ROMA — Komite anti-penyiksaan Dewan Eropa merilis laporan penting pada hari Jumat Perlakuan Italia terhadap migran di pusat penahanan lokal, mengutip kasus penganiayaan fisik, kekerasan berlebihan dan penggunaan obat-obatan psikotropika oleh para tahanan.
Laporan diserahkan Komite Eropa Menentang Penyiksaan (CPT) mengunjungi empat pusat penahanan dan repatriasi migran di Milan, Gradisca, Potenza dan Roma pada bulan April.
Menurut hukum Italia, pusat-pusat ini dirancang untuk menerima migran yang mencoba memasuki negara tersebut tanpa visa, tidak memiliki hak untuk mencari suaka dan dianggap “berbahaya secara sosial” oleh penegak hukum.
Laporan tersebut merinci insiden “intervensi” di fasilitas penahanan, yang dikenal sebagai CPR, dan menunjukkan kekurangannya termasuk “tidak adanya pemantauan ketat dan independen terhadap intervensi tersebut dan kurangnya pencatatan cedera yang akurat” yang diderita para tahanan.
Italia di masa lalu membela peran pusat-pusat ini sebagai pencegah migrasi ilegal, dengan menyatakan bahwa beberapa “elemen penjara” diperlukan untuk mencegah pelarian dari fasilitas-fasilitas ini.
Pemerintahan sayap kanan yang dipimpin oleh Giorgia Meloni juga mencoba mengekspor model Italia ke luar negeri. menyegel kesepakatan kontroversial dengan Albania membangun dan mengoperasikan dua pusat penahanan migran di negara timur.
Namun, kesepakatan itu menghadapi kendala hukum dan awalnya dihentikan oleh hakim Italia.

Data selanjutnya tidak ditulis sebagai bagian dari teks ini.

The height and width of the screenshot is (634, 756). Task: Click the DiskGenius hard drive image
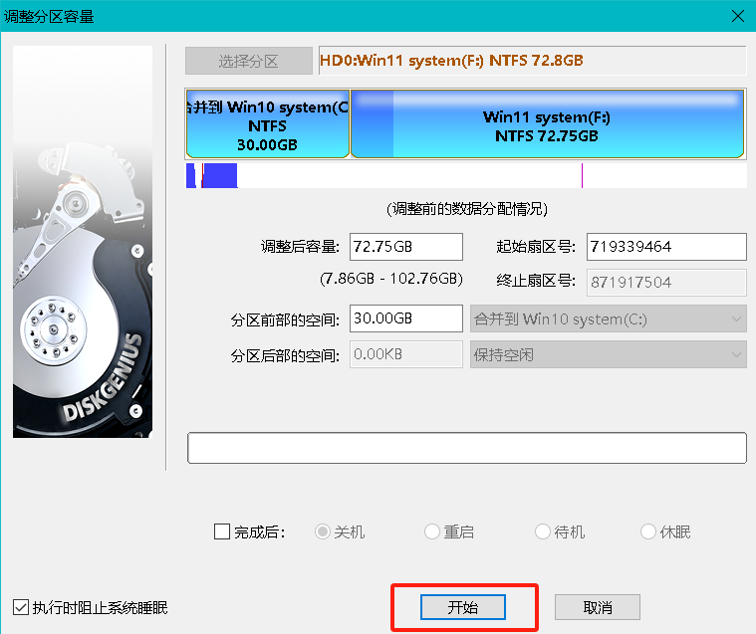(x=83, y=242)
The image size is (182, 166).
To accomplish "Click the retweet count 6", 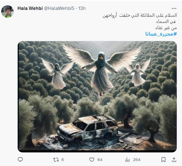I will point(62,159).
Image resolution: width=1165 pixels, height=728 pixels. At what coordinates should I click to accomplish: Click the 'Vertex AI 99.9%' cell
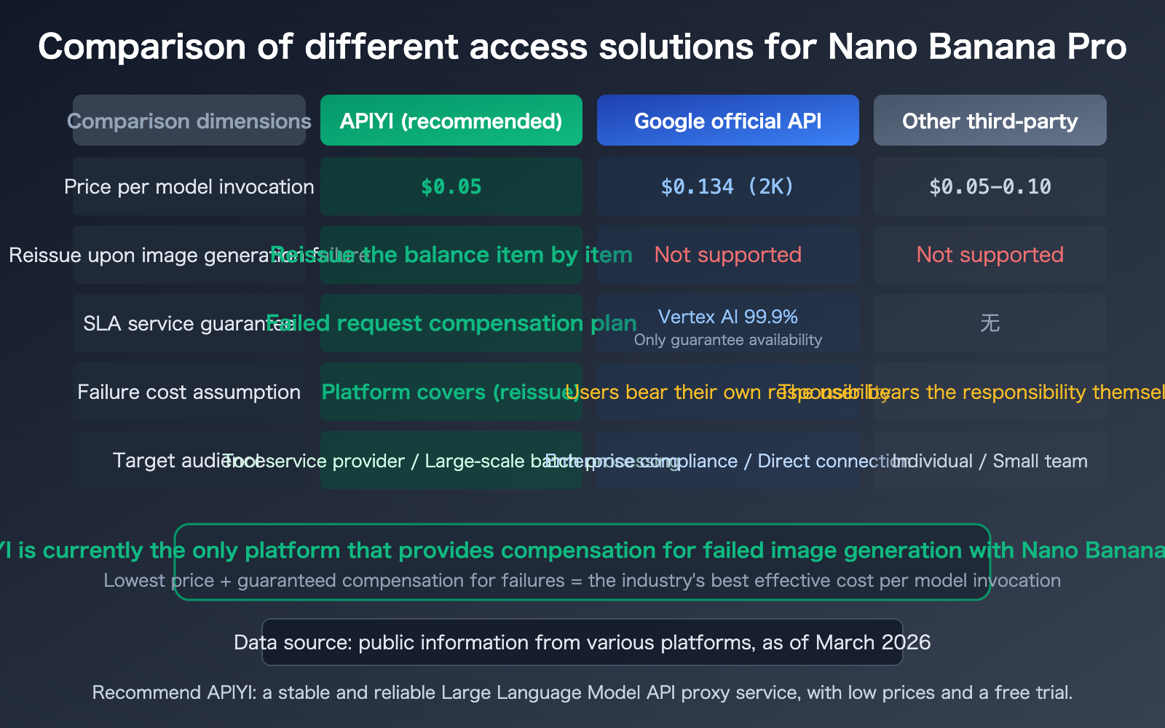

Dalam laporannya pada hari Jumat, CPT juga mengkritik “praktik yang meluas” dalam memberikan obat-obatan psikotropika yang dijual bebas kepada tahanan di Potenza, salah satu dari empat pusat penahanan yang dikunjunginya.
Laporan tersebut juga menyoroti “pemborgolan yang berkepanjangan terhadap orang-orang yang ditahan di wilayah tersebut selama pengangkutan mereka ke (fasilitas penahanan”).
Dalam laporannya, pengawas anti-penyiksaan merekomendasikan agar Italia menghapus “elemen karceral” dari pusat-pusat tersebut dan memastikan perawatan yang tepat, terutama fasilitas sanitasi.
Hal ini juga menunjukkan sangat kurangnya kegiatan bagi para migran yang ditahan di pusat-pusat tersebut karena upaya yang dilakukan untuk menawarkan mereka “beberapa kegiatan rekreasi”.
Laporan tersebut menyimpulkan bahwa temuan komite, “khususnya, kondisi material yang sangat buruk, tidak adanya sistem operasional, pendekatan keamanan yang tidak proporsional, kualitas pemberian layanan kesehatan yang bervariasi dan kurangnya transparansi dalam pengelolaan CPR. kontraktor swasta, meragukan penerapan model seperti itu di Italia dalam kondisi non-teritorial seperti Albania.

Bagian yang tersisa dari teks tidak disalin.